# START OF EXERCISE MATERIALS
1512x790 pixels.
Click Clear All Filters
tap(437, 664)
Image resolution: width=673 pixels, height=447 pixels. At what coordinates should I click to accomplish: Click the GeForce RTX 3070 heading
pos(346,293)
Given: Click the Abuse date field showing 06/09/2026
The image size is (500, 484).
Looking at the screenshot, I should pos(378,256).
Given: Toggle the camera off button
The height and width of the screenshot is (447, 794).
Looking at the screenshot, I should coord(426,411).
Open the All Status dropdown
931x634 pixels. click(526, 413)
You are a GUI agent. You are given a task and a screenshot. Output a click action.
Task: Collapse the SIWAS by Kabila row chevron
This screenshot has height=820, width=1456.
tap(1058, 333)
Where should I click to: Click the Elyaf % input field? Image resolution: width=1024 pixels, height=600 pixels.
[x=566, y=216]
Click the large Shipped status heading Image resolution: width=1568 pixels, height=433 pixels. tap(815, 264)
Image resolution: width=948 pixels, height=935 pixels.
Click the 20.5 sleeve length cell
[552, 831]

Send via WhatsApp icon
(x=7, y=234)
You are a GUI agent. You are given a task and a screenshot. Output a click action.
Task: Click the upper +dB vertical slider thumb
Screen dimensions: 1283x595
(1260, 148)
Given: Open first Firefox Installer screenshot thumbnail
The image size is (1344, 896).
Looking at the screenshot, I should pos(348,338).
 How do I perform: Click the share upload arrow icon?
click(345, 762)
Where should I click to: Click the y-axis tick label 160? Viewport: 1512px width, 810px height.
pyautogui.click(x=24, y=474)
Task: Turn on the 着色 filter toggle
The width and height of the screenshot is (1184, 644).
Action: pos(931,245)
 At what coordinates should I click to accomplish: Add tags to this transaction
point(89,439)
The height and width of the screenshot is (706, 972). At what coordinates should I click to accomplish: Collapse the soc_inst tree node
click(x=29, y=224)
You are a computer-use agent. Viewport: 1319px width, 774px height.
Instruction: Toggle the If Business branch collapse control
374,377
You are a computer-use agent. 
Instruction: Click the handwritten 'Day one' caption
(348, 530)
# END OF EXERCISE MATERIALS
Retype the rows above line for line, with no changes of any kind.

• TASK ANSWER:
1512x790 pixels.
Click Clear All Filters
tap(437, 664)
Image resolution: width=673 pixels, height=447 pixels. At what coordinates should I click to accomplish: Click the GeForce RTX 3070 heading
pos(346,293)
Given: Click the Abuse date field showing 06/09/2026
The image size is (500, 484).
Looking at the screenshot, I should pos(378,256).
Given: Toggle the camera off button
The height and width of the screenshot is (447, 794).
Looking at the screenshot, I should coord(426,411).
Open the All Status dropdown
931x634 pixels. click(526, 413)
You are a GUI agent. You are given a task and a screenshot. Output a click action.
Task: Collapse the SIWAS by Kabila row chevron
This screenshot has height=820, width=1456.
tap(1058, 333)
Where should I click to: Click the Elyaf % input field? Image resolution: width=1024 pixels, height=600 pixels.
[x=566, y=216]
Click the large Shipped status heading Image resolution: width=1568 pixels, height=433 pixels. tap(815, 264)
Image resolution: width=948 pixels, height=935 pixels.
Click the 20.5 sleeve length cell
[552, 831]

Send via WhatsApp icon
(x=7, y=234)
You are a GUI agent. You are given a task and a screenshot. Output a click action.
Task: Click the upper +dB vertical slider thumb
Screen dimensions: 1283x595
(1260, 148)
Given: Open first Firefox Installer screenshot thumbnail
The image size is (1344, 896).
Looking at the screenshot, I should pos(348,338).
 How do I perform: Click the share upload arrow icon?
click(345, 762)
Where should I click to: Click the y-axis tick label 160? Viewport: 1512px width, 810px height.
pyautogui.click(x=24, y=474)
Task: Turn on the 着色 filter toggle
The width and height of the screenshot is (1184, 644).
Action: pos(931,245)
 At what coordinates should I click to accomplish: Add tags to this transaction
point(89,439)
The height and width of the screenshot is (706, 972). At what coordinates should I click to accomplish: Collapse the soc_inst tree node
click(x=29, y=224)
You are a computer-use agent. Viewport: 1319px width, 774px height.
Instruction: Toggle the If Business branch collapse control
374,377
You are a computer-use agent. 
Instruction: Click the handwritten 'Day one' caption
(348, 530)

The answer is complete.